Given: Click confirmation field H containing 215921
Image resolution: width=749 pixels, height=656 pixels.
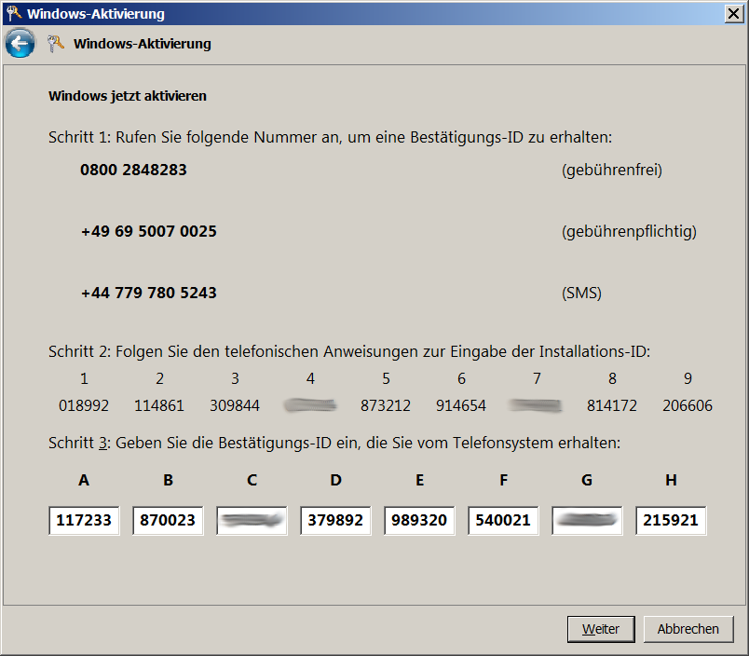Looking at the screenshot, I should click(671, 521).
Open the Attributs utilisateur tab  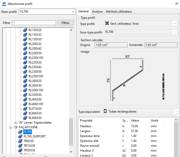119,12
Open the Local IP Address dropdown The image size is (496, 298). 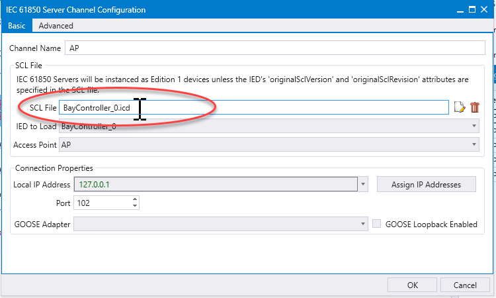click(x=362, y=184)
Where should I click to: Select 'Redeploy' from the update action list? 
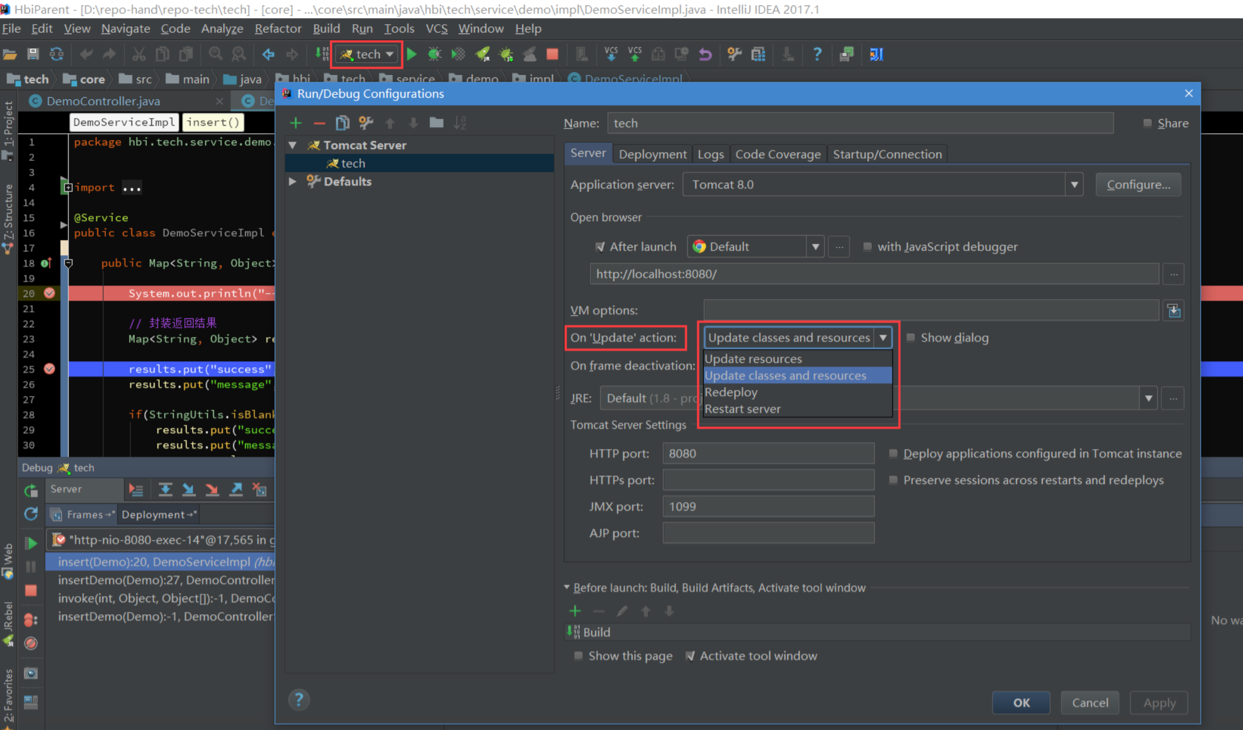click(732, 392)
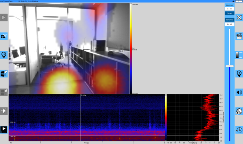Click the crosshair location marker icon on left
The width and height of the screenshot is (243, 144).
click(4, 55)
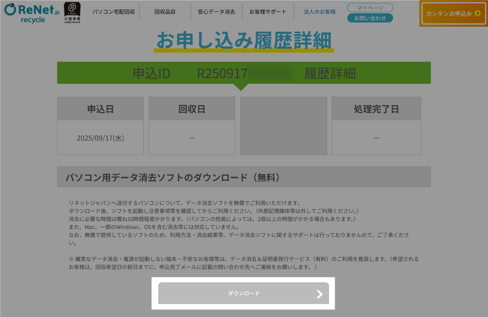The height and width of the screenshot is (317, 488).
Task: Select the 回収日 card header
Action: click(x=192, y=109)
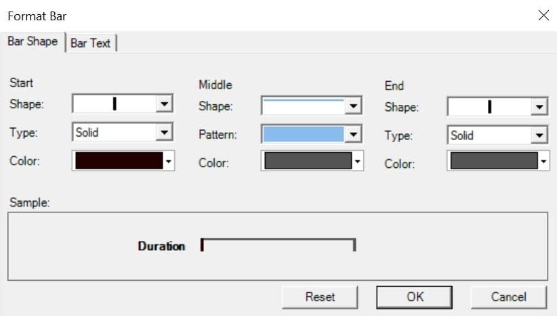
Task: Expand the Middle Shape dropdown
Action: (352, 106)
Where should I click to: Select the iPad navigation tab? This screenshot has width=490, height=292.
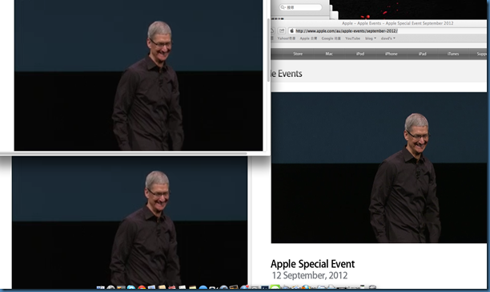tap(422, 54)
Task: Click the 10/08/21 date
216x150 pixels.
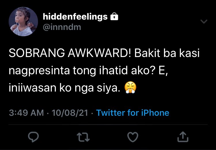Action: [70, 113]

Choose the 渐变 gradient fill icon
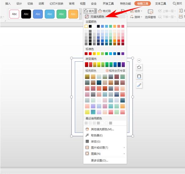coord(87,142)
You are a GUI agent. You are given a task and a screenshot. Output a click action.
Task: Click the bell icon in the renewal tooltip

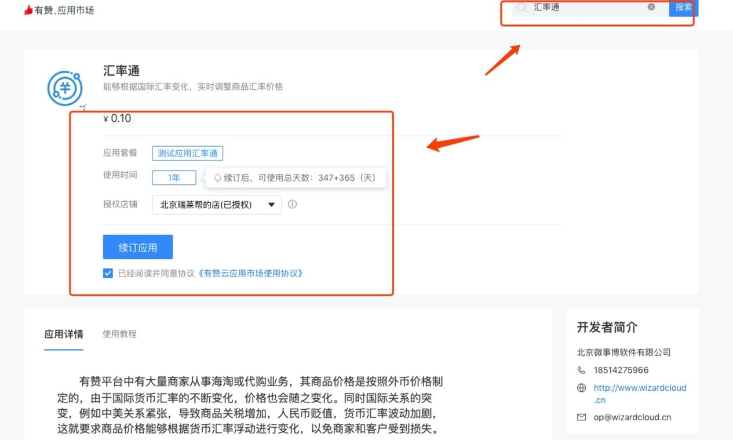(x=218, y=178)
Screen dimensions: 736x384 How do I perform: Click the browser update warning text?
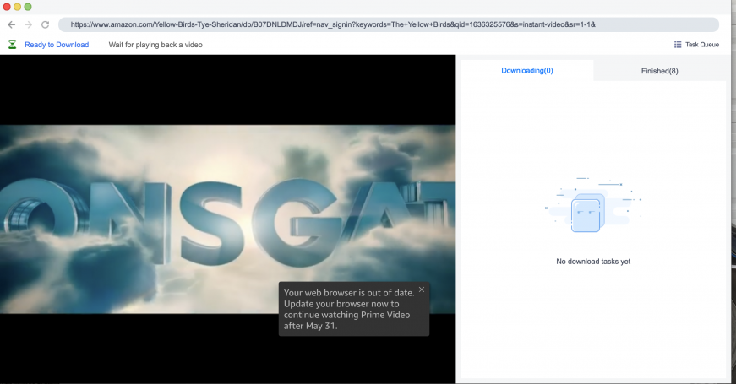coord(348,309)
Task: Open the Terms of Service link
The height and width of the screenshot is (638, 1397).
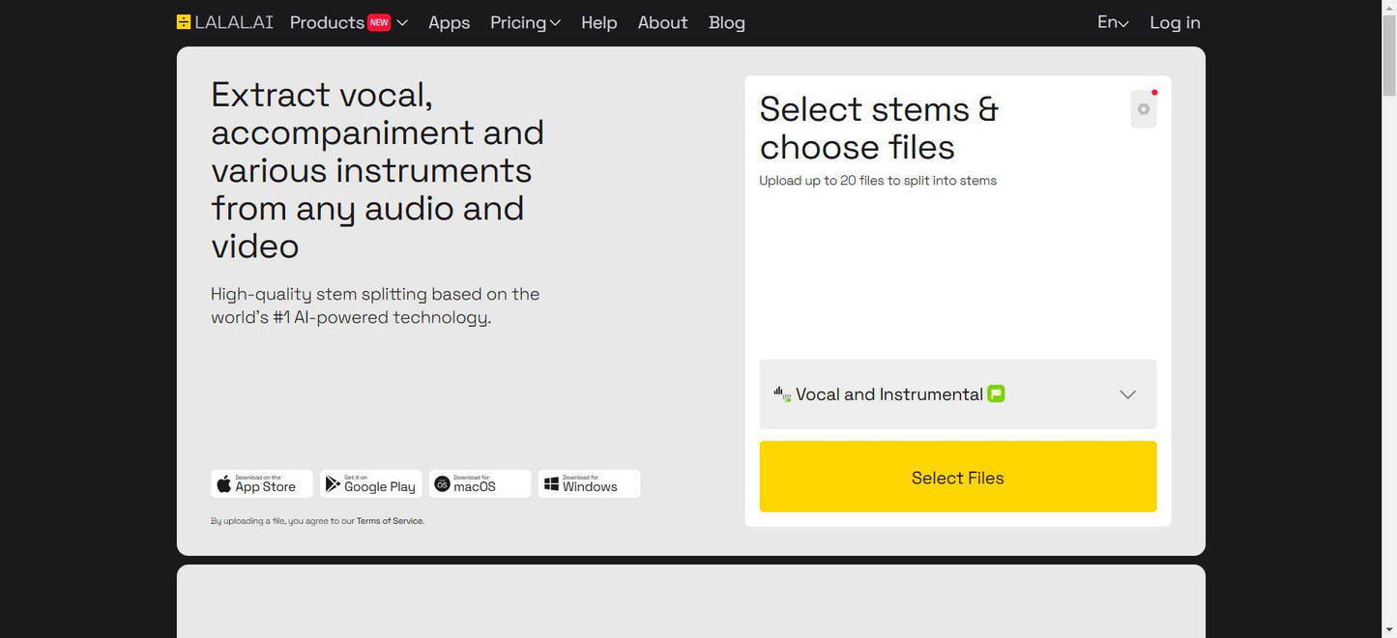Action: point(390,521)
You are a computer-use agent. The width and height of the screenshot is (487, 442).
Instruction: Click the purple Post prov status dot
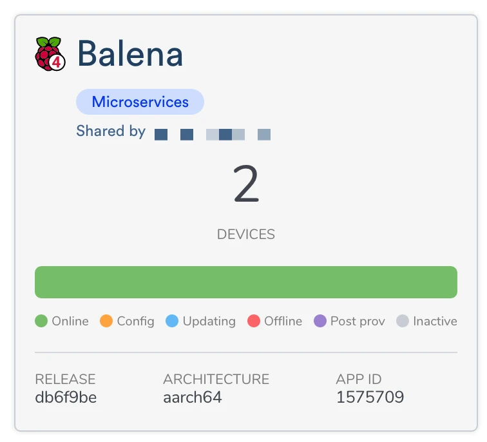pos(320,321)
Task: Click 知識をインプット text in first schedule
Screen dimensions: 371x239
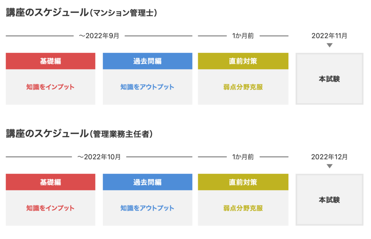Action: coord(50,87)
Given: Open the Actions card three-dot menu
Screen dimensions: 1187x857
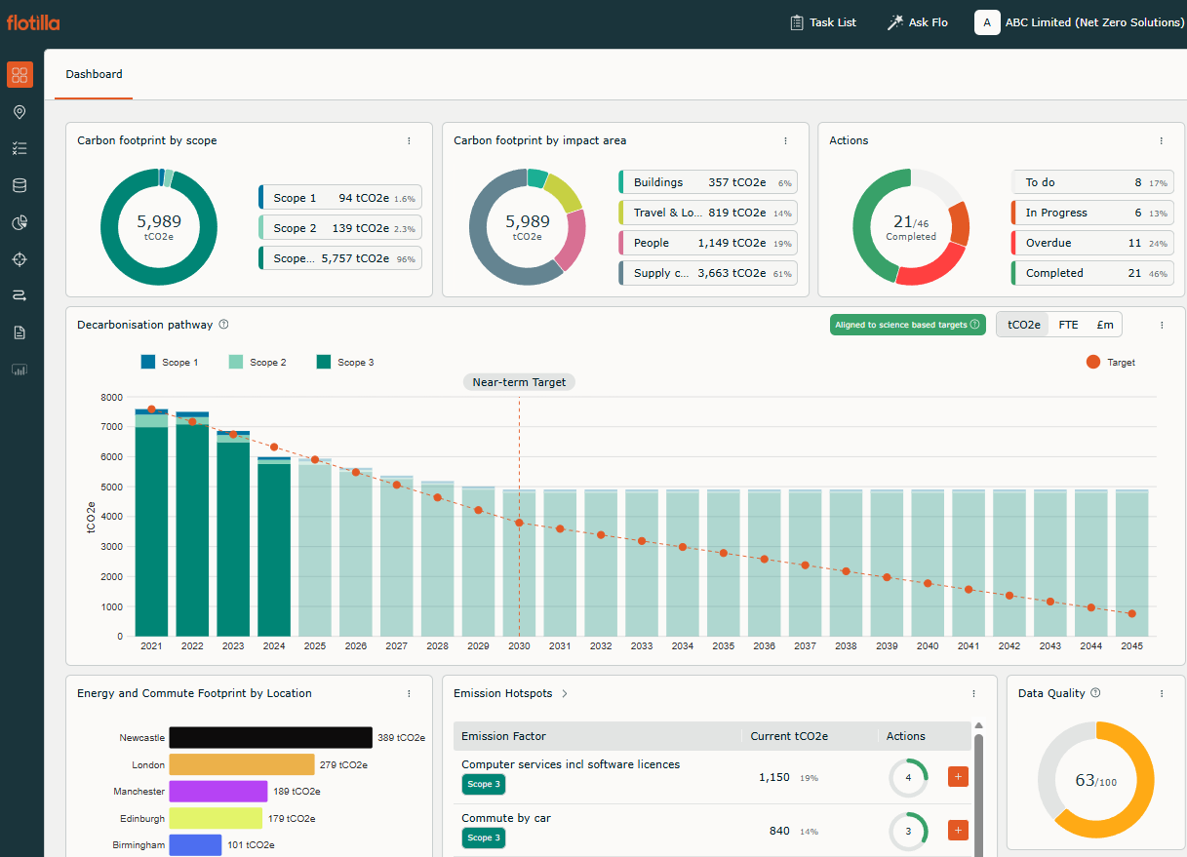Looking at the screenshot, I should 1161,141.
◆ ◆ ◆ ◆ ◆ ◆ ◆
**PROBLEM DETAILS**
Every line above that includes the word "agent" must appear in the answer.

**THE COMPLETED TASK**
You are a GUI agent. You are given a task and a screenshot. Output a click action.
You are a computer-use agent. The width and height of the screenshot is (487, 442).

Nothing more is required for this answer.